Consider the 1976 debate, where incumbent President Gerald R. Ford supposedly lost the White House by claiming – in the midst of the cold war – that Poland was not dominated by the Soviet Union. The comment didn’t have any measurable effect on the electoral fortunes of Ford, who actually gained ground through most of the campaign. But research also demonstrated that people who watched the debates were better informed than people who didn’t.
Ditto for the 1988 face-off between George H.W. Bush and Michael Dukakis, who was asked by newsman Bernard Shaw if he would want his wife’s murderer put to death. A longtime opponent of capital punishment – and a man of consistent principle – Mr. Dukakis said no. Stunned journalists pronounced his political epitaph right after that.
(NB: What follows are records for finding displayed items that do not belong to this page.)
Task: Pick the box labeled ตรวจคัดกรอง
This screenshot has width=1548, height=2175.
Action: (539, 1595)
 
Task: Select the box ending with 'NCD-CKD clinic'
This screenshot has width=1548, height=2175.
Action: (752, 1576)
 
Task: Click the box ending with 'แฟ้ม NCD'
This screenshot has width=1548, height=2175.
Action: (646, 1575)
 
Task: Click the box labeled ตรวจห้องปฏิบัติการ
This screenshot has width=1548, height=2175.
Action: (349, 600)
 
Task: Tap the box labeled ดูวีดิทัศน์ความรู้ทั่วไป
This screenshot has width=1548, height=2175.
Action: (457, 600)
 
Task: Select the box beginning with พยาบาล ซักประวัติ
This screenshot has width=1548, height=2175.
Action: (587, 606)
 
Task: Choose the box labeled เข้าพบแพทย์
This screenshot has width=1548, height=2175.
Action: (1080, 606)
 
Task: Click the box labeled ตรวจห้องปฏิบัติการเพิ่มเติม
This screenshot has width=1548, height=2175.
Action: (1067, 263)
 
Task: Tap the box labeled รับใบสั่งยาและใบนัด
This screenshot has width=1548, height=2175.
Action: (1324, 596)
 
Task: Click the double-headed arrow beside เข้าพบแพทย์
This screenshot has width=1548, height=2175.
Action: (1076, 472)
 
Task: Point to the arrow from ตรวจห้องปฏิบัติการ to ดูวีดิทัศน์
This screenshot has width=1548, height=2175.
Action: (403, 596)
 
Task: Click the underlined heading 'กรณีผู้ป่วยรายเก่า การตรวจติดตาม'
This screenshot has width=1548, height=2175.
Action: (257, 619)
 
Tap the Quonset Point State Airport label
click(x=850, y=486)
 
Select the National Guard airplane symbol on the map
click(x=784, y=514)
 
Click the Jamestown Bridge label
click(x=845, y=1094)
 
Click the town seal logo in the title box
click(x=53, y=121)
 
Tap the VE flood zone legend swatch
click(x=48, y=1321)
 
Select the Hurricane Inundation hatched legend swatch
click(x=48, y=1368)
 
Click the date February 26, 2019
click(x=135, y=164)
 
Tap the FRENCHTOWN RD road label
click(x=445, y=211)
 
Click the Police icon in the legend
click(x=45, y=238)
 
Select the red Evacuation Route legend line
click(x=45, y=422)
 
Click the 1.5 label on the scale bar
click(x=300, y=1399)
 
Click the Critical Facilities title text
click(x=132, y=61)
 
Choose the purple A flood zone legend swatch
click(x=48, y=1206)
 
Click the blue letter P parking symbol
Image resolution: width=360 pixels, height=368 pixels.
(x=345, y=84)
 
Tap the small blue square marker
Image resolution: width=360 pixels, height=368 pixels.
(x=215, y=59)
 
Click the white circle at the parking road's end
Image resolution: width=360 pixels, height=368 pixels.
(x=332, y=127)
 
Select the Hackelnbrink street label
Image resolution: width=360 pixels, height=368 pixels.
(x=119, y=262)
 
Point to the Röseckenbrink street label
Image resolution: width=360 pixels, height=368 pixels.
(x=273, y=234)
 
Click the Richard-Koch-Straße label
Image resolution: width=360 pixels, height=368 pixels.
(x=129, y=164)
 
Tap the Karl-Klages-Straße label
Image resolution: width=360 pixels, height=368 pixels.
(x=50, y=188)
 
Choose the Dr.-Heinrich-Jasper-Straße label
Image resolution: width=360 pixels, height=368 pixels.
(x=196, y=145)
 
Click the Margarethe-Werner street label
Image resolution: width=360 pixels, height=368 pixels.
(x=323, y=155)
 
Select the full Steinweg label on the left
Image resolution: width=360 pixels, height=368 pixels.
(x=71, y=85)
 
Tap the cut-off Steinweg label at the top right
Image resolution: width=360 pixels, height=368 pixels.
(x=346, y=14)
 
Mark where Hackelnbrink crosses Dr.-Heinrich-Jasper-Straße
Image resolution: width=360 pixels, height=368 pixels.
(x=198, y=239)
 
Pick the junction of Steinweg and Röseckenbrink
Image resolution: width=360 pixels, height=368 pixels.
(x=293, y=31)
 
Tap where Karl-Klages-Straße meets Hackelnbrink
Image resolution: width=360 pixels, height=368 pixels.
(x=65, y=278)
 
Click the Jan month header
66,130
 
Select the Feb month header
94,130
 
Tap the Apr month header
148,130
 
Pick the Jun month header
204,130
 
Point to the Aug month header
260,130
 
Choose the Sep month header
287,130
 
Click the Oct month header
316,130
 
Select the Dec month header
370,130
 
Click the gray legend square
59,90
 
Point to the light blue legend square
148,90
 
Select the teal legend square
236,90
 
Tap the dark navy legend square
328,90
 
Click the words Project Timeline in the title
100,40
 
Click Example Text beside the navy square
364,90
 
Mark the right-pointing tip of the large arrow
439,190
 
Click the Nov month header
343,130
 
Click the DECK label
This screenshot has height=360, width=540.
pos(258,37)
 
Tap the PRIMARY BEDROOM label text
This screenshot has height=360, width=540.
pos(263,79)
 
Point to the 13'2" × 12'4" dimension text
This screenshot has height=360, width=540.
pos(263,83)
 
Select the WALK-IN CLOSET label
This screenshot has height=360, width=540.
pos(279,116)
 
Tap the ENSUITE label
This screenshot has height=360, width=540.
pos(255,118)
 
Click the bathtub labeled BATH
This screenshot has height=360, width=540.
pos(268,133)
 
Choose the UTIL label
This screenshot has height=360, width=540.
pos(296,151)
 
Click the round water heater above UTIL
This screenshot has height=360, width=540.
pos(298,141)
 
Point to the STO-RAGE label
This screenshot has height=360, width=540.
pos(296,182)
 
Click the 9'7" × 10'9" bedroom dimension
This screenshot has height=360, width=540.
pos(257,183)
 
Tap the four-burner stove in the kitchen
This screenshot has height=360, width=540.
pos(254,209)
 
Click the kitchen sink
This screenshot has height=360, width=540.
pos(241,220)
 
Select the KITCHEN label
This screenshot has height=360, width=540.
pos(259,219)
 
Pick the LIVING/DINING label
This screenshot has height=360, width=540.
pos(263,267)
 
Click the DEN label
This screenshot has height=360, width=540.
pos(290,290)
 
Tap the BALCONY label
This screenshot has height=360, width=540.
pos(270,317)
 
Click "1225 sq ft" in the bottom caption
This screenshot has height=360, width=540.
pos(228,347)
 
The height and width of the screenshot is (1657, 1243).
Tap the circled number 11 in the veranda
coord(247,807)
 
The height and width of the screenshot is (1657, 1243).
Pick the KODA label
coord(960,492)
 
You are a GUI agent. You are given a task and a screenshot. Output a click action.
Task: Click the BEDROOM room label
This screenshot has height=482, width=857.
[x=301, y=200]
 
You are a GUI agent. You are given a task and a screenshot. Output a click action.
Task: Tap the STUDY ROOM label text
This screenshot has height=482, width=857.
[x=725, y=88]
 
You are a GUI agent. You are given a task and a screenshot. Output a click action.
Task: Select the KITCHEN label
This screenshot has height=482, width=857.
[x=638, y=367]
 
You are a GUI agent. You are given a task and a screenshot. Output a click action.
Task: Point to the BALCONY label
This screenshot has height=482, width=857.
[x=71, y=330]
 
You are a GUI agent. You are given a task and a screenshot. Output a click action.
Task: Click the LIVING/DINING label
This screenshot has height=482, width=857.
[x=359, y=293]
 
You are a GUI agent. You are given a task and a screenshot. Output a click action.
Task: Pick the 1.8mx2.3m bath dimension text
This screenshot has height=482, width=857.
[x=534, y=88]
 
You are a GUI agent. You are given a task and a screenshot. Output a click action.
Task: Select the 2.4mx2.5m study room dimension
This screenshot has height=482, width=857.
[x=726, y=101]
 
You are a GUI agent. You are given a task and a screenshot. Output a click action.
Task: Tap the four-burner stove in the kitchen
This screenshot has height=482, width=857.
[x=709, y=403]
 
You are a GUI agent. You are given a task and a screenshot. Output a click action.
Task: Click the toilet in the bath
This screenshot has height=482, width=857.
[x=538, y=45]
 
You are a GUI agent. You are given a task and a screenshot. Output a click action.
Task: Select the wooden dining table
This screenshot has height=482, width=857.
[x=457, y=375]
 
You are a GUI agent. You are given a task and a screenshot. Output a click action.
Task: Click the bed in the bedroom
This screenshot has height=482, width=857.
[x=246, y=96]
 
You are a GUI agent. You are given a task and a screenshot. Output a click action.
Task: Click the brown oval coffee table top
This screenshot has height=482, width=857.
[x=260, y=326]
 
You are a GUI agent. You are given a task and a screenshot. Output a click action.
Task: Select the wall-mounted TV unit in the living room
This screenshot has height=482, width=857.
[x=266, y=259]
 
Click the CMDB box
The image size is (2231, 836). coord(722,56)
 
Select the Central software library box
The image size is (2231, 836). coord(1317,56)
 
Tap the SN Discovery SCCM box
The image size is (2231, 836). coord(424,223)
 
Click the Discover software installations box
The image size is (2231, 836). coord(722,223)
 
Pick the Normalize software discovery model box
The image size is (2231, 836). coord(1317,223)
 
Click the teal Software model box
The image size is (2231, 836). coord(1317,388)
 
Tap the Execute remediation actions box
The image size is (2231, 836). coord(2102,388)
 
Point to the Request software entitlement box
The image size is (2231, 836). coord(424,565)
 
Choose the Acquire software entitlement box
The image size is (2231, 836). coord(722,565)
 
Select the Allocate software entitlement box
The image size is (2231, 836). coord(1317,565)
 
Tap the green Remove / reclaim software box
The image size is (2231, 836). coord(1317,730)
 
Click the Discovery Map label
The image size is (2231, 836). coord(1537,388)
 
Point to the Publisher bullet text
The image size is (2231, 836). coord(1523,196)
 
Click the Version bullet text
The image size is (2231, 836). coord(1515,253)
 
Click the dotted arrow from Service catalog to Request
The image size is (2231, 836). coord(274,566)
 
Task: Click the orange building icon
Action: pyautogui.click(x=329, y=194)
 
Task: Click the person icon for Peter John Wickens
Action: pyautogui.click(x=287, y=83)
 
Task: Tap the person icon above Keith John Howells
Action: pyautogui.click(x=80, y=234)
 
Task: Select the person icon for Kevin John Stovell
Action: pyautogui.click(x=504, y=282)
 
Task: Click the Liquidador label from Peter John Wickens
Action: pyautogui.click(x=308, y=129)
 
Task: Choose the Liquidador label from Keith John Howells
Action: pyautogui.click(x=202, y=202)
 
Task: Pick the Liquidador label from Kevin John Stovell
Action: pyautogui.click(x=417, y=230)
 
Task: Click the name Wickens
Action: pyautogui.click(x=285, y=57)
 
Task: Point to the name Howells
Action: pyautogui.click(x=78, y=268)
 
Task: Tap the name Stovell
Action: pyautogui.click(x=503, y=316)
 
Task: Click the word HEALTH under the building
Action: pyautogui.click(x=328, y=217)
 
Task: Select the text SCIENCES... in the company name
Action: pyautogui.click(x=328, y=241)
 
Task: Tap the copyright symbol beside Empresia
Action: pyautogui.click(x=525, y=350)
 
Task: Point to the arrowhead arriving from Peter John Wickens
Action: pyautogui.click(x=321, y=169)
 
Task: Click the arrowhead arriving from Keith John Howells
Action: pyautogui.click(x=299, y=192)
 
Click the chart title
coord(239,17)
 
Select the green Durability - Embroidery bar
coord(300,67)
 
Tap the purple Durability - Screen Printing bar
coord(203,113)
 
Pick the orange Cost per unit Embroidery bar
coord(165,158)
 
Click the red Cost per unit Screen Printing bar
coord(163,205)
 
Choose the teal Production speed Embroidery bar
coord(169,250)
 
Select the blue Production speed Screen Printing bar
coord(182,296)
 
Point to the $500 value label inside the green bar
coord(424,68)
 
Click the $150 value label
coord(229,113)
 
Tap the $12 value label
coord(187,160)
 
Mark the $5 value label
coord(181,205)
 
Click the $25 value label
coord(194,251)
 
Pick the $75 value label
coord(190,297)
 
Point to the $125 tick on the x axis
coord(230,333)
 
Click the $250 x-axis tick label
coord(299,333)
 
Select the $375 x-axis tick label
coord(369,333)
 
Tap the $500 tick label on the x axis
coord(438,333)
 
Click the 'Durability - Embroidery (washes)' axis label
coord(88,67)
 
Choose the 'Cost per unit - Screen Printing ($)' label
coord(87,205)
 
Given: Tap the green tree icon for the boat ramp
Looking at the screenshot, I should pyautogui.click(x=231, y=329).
Yet Dukakis was already sinking in the polls, and there’s no evidence that the debate did anything to submerge him further. It did enhance viewers’ ability to correctly answer questions about the two candidates’ political positions, on the death penalty and a wide range of other issues.
That’s been the pattern ever since. From George H.W. Bush checking his watch in his 1992 debate against Bill Clinton to Al Gore’s audible sighs when he faced Bush’s son eight years later, the pundocracy has played up each and every little gaffe as a potential game-changer. And then, like the Grinch who stole Election Day, it dourly reminds us that debates can’t really change the game.